The Thoughts Of A Man Man Turned Twitterholic

Presentation delivered by
@hankwasiak at the 2010 South By
Southwest Festival held at the
Convention Center in Austin Texas
March 11-16, 2010& the 140Character
Conference in NYC, April 20,2010.

Hank Wasiak
646 236 9014
Why Madison Avenue Should Love Social Media

The Thoughts Of A Mad Man

Turned Twitterholic

Sorry, I’m not Don Draper from Mad Men. But, I am an ad guy. I teach advertising in the
graduate school at USC’s Marshall School of Business, I am a big fan of Mad Men and a
twitterholic. I’m also an Asset-Based Thinker so I look at what’s working and possible
rather than what’s not working and problematic in order to make the most of the upside
of business.

My career in advertising started in the Mad Men era and I am fortunate to still be doing
what I love at The Concept Farm. A very cool creative company located on .85 acres in
the heart of Chelsea in NYC. I’ve gone from a Mad Man to a Happy Farmer and along
the way have lived through just about every shift and change in the advertising business
over the past five decades.

And, coincidentally, I spent the past year putting together a syllabus for my class, picking
a text book, and selecting case studies. It became obvious pretty quickly that the way
business schools are teaching advertising has not caught up with actuality and in many
ways can serve as a metaphor for where the advertising business finds itself today. All of
this has mashed up in to a point of view and perspective on where Social Media is taking
the advertising business that I hope you will find interesting and helpful.

Times Are Changing - Fast.

Today, most of the conventional wisdom is doom and gloom and predicting the death of
advertising as we know it. But I can honestly say that my enthusiasm for the future of
advertising has never been higher. This enthusiasm and optimism is fueled by Social
Media.

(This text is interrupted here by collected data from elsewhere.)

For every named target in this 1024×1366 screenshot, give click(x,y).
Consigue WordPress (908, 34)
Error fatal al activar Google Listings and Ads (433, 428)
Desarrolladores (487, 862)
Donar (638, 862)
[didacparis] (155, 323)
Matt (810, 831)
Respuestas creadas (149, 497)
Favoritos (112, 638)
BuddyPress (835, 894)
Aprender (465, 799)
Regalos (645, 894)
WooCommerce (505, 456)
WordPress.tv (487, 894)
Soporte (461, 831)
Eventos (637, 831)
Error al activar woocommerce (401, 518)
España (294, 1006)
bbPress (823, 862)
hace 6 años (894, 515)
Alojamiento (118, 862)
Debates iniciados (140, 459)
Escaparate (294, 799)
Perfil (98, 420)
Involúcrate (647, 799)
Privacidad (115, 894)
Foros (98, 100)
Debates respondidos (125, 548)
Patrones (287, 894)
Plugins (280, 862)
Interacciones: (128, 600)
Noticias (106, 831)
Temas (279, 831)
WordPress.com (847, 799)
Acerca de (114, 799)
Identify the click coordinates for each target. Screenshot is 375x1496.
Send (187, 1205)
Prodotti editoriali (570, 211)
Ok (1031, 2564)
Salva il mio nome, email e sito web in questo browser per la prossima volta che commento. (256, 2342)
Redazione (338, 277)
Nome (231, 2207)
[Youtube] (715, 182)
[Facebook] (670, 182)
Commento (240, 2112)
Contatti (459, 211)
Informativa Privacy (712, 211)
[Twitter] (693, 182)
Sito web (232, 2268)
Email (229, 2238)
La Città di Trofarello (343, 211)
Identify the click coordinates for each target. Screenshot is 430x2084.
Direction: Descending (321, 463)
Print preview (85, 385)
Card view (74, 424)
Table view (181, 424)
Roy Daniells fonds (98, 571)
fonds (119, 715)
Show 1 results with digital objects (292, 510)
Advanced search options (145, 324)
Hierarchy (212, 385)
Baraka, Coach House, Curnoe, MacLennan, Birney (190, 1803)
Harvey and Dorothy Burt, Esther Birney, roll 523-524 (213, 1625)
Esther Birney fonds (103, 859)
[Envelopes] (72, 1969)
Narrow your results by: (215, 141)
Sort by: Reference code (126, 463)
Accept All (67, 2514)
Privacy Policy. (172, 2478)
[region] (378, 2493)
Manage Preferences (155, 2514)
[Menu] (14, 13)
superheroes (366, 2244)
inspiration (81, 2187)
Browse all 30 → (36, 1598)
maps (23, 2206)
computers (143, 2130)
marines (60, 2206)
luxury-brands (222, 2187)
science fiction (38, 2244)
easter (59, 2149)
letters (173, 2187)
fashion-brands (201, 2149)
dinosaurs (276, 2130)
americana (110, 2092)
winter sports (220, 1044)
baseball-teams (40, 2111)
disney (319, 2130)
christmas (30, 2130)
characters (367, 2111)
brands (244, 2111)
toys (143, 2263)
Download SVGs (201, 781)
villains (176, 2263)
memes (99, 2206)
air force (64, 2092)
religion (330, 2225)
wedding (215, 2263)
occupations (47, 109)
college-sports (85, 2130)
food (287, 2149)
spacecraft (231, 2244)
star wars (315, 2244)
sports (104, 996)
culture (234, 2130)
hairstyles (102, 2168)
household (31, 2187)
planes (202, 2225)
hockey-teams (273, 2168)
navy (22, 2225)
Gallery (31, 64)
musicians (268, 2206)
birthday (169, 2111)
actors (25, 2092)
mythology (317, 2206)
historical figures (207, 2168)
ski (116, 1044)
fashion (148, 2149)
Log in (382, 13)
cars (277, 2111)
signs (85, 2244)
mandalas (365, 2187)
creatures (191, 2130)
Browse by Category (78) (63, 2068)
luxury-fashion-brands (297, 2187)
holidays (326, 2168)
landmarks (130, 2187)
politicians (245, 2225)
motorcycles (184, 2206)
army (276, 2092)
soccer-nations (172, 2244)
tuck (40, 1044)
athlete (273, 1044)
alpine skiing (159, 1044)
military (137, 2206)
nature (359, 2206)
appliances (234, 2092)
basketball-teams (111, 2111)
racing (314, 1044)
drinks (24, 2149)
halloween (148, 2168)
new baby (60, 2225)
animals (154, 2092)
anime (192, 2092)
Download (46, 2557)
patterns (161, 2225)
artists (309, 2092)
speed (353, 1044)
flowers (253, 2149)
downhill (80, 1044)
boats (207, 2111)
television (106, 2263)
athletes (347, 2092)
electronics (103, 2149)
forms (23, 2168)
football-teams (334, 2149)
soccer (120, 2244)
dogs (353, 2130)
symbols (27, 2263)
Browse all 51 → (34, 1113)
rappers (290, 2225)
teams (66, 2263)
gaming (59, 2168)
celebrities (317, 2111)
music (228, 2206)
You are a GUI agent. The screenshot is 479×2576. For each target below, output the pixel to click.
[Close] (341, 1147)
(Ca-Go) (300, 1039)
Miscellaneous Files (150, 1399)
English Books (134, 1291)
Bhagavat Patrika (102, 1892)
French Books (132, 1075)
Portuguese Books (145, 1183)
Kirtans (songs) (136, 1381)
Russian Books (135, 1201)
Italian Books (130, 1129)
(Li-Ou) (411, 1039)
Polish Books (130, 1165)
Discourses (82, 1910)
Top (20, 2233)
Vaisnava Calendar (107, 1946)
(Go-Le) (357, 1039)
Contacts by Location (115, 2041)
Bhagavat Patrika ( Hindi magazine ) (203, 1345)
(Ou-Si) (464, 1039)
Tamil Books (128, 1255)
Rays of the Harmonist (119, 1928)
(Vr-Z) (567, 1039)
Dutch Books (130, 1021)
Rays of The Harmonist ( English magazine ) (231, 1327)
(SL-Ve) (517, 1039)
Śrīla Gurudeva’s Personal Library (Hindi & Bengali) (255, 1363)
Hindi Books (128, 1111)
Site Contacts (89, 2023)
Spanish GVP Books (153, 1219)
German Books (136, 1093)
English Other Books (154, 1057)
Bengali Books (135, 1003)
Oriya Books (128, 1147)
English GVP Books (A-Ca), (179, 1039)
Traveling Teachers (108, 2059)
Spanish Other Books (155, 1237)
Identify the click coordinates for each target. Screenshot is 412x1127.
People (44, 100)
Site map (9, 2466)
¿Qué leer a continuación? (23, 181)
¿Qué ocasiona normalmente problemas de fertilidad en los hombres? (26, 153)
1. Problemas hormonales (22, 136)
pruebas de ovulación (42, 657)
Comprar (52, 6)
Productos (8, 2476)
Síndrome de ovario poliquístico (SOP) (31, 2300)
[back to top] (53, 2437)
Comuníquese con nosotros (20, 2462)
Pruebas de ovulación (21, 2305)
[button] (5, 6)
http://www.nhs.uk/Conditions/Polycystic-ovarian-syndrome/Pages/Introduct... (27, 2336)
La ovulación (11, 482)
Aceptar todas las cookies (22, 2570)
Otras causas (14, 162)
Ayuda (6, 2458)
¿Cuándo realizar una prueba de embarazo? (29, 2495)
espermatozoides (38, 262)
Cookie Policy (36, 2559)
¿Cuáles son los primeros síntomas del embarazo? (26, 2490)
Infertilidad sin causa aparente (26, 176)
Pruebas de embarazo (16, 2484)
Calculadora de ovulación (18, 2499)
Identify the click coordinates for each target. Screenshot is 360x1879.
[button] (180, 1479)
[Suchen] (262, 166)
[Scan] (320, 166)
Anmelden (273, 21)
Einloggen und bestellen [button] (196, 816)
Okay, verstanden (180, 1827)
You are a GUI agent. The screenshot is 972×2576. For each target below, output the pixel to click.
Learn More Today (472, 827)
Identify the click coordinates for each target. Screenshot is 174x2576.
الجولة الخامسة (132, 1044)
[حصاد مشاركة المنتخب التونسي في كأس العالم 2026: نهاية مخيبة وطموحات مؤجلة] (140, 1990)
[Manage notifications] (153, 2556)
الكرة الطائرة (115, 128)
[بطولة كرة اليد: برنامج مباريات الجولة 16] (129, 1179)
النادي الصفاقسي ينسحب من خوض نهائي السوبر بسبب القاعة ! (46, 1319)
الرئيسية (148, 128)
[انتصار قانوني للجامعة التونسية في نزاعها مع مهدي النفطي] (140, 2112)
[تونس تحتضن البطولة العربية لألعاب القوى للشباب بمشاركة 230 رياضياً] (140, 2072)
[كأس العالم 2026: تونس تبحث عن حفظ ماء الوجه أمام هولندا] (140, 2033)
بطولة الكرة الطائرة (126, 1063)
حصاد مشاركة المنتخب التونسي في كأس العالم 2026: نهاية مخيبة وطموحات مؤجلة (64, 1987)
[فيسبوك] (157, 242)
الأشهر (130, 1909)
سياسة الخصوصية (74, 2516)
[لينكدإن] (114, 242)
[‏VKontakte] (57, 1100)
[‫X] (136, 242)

Social media is the game changer, the killer app that is reshaping the advertising
business at its very core in three major ways:
1.The fundamentals of the marketing mix
2.The nature of how advertising is supposed to work
3.The measurement metrics of success
This is big time change. It’s powerful exciting stuff. It’s all happening at once and it’s
happening fast. Rather than lamenting the downside, advertising should be reinventing
itself by relentlessly pursuing the upside opportunities opened up by Social Media. And,
to do this we have to change the way we see social media. The term itself has become a
self-limiting frame of reference. To put help put the possibilities into perspective it’s
helpful to look back through the lens of Mad Men.

Back To The Future?

My first job in advertising was in 1965 at an ad agency

named Benton & Bowles as one of those account men you
see at Sterling Cooper on Mad Men. I often get asked if the
show is an accurate reflection of what it was really like. In
most respects it is. Sterling Cooper bares a striking
resemblance to Benton&Bowles. The client situations,
office dynamics and of course the drinking, sex and
smoking are all spot on. Except, when I arrived, most of us
were smoking something a lot more stimulating than Lucky Strikes. It’s a great show that
captures a time when Madison Avenue was seen as a trendsetting arbiter of American
Values and these Mad Men in suits and ties showed us who we wanted to be and told us
what to buy. And for the most part we loved it.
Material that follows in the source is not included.